◆ **What you need to do**
Copy out the full essay on Caitlyn Jenner below, word for word, before the entries.

On
Caitlyn Jenner
“Does
it take bravery and courage for a person with polio to want to walk? It’s very
hard to speculate on, but if I hadn’t done what I did, I may not have survived.
I may not have wanted to live. Life simply wasn’t worth much. Some people may
find it easy to live a lie, I can’t. And that’s what it would have been
–telling the world I’m something I’m not.”
If you are one of the estimated .00003 percent of
the population of Americans who is transgendered you get the above sentiment
immediately. If you are not, the unveiling of Caitlyn Jenner to the world may
have you scratching your head a bit and asking a lot of questions.
Over the last few months, Caitlyn’s (Do we really
need to say formerly Bruce?) visage
has dominated the news cycle. With the release of the Vanity Fair piece she has
exploded it and sent shards of her life into every conversation worldwide. She
has been praised and vilified, called courageous by many and a “science
experiment” by that great American intellectual, Snoop Dogg.
There has been a brouhaha about how she is cashing
in on her very public transition, about how this is just more Kardashian Krap,
and how no matter what she does or how she looks, she will never ever ever ever
be a woman. She’s too old, too photo shopped, too made up, too rich, to this or
that or any of a hundred other things. To all of her critics, I say this; Look
at her. She’s happy. Isn’t that all that matters?
But to be honest, I think there’s something more
sinister afoot here.
In 1999, when I began my coming out process, the people
in my life fell into two camps. On the one hand, there were supporters, who
were overwhelming female. But it was my male friends who took it the hardest
and did the most bashing. And the one phrase that kept coming up in their vitriolic
tirades was I feel betrayed.

◆ **Data listing**
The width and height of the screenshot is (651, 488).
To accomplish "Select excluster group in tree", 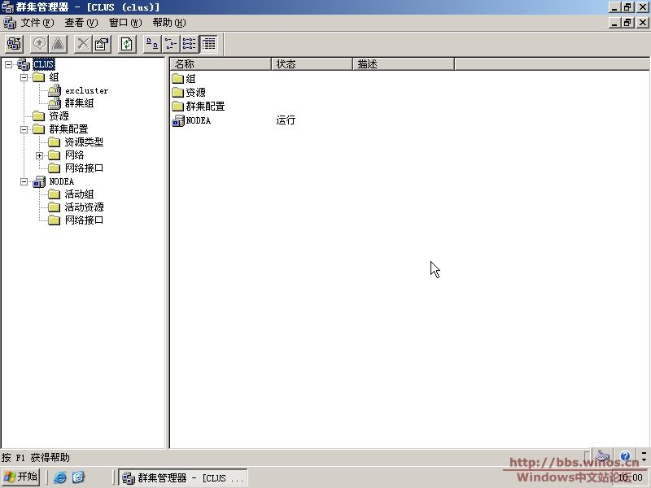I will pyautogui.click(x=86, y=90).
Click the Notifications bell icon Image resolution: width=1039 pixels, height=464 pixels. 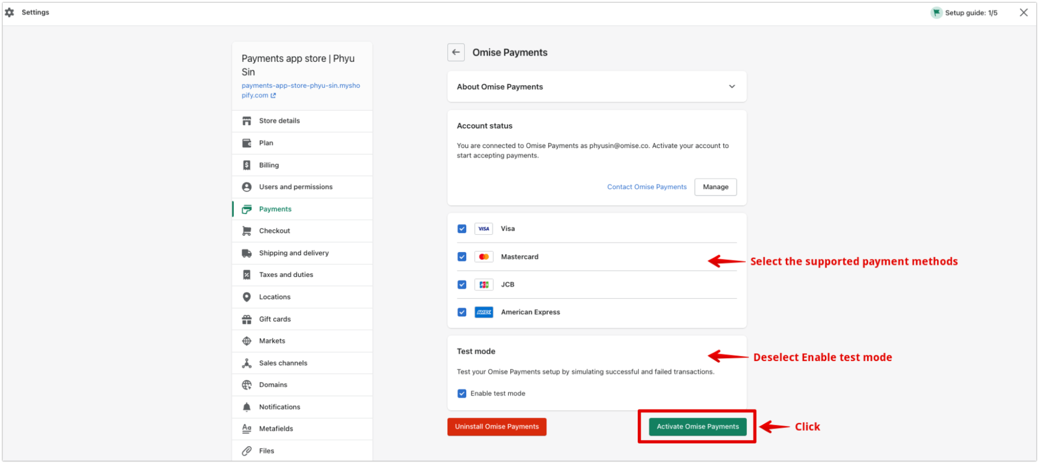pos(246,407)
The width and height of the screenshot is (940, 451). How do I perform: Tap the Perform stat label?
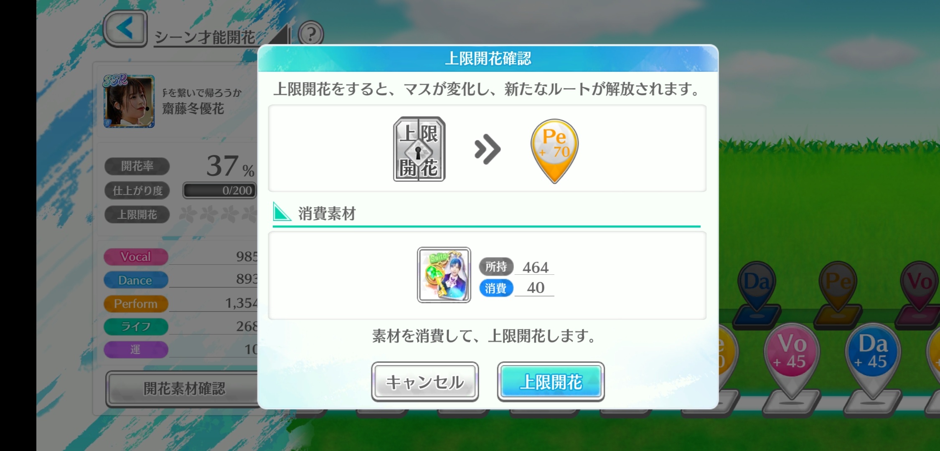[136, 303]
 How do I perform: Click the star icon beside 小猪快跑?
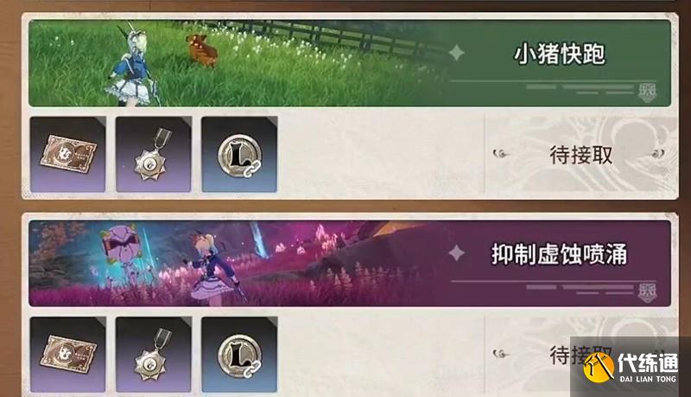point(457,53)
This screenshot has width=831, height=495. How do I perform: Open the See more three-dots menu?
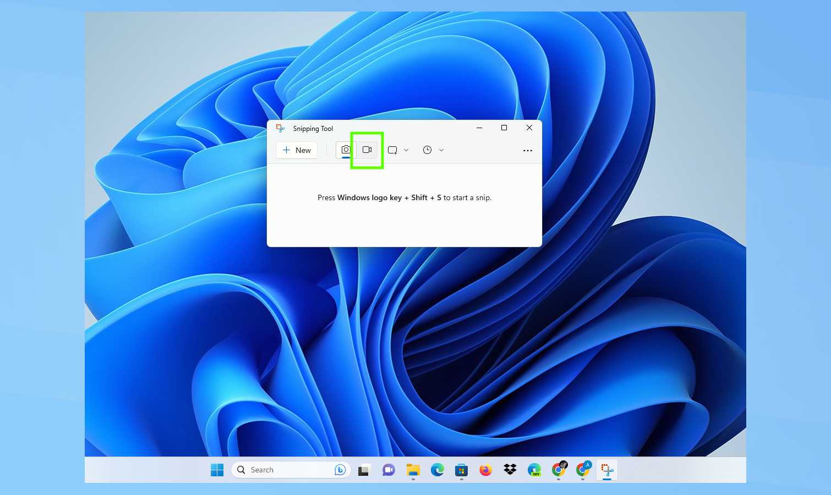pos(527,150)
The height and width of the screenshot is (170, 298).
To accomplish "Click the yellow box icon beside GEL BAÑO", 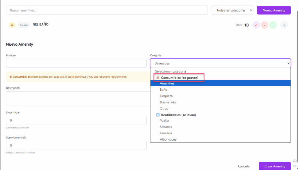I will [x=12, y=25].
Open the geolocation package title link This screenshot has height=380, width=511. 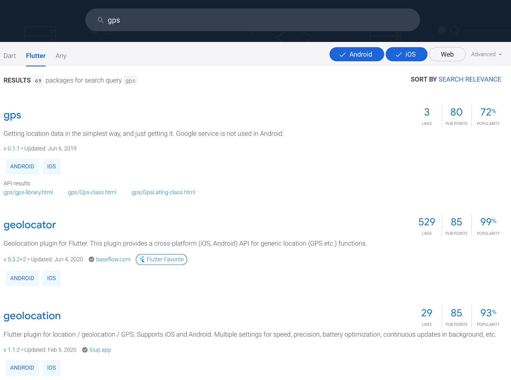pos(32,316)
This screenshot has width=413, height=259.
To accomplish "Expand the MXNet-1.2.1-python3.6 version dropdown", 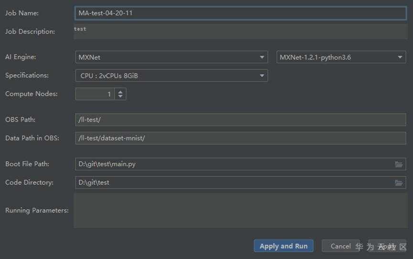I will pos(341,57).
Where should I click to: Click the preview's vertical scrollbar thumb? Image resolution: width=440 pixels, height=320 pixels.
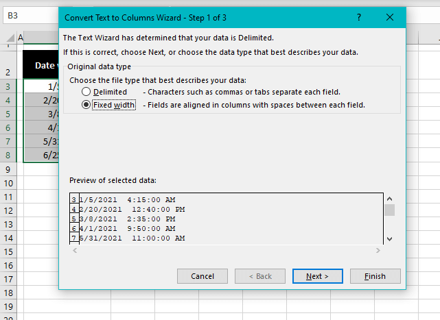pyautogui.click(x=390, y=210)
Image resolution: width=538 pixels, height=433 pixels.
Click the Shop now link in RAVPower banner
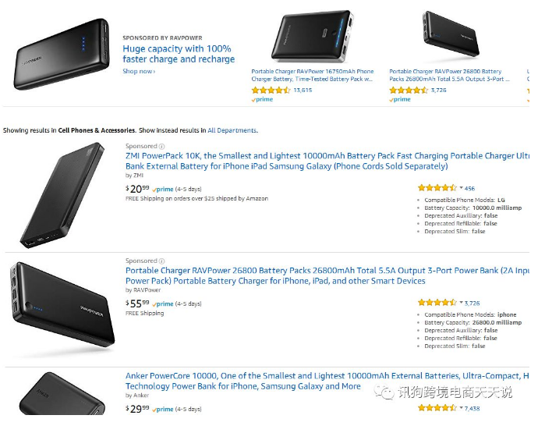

◆ **Solution for this task**
On
Caitlyn Jenner
“Does
it take bravery and courage for a person with polio to want to walk? It’s very
hard to speculate on, but if I hadn’t done what I did, I may not have survived.
I may not have wanted to live. Life simply wasn’t worth much. Some people may
find it easy to live a lie, I can’t. And that’s what it would have been
–telling the world I’m something I’m not.”
If you are one of the estimated .00003 percent of
the population of Americans who is transgendered you get the above sentiment
immediately. If you are not, the unveiling of Caitlyn Jenner to the world may
have you scratching your head a bit and asking a lot of questions.
Over the last few months, Caitlyn’s (Do we really
need to say formerly Bruce?) visage
has dominated the news cycle. With the release of the Vanity Fair piece she has
exploded it and sent shards of her life into every conversation worldwide. She
has been praised and vilified, called courageous by many and a “science
experiment” by that great American intellectual, Snoop Dogg.
There has been a brouhaha about how she is cashing
in on her very public transition, about how this is just more Kardashian Krap,
and how no matter what she does or how she looks, she will never ever ever ever
be a woman. She’s too old, too photo shopped, too made up, too rich, to this or
that or any of a hundred other things. To all of her critics, I say this; Look
at her. She’s happy. Isn’t that all that matters?
But to be honest, I think there’s something more
sinister afoot here.
In 1999, when I began my coming out process, the people
in my life fell into two camps. On the one hand, there were supporters, who
were overwhelming female. But it was my male friends who took it the hardest
and did the most bashing. And the one phrase that kept coming up in their vitriolic
tirades was I feel betrayed.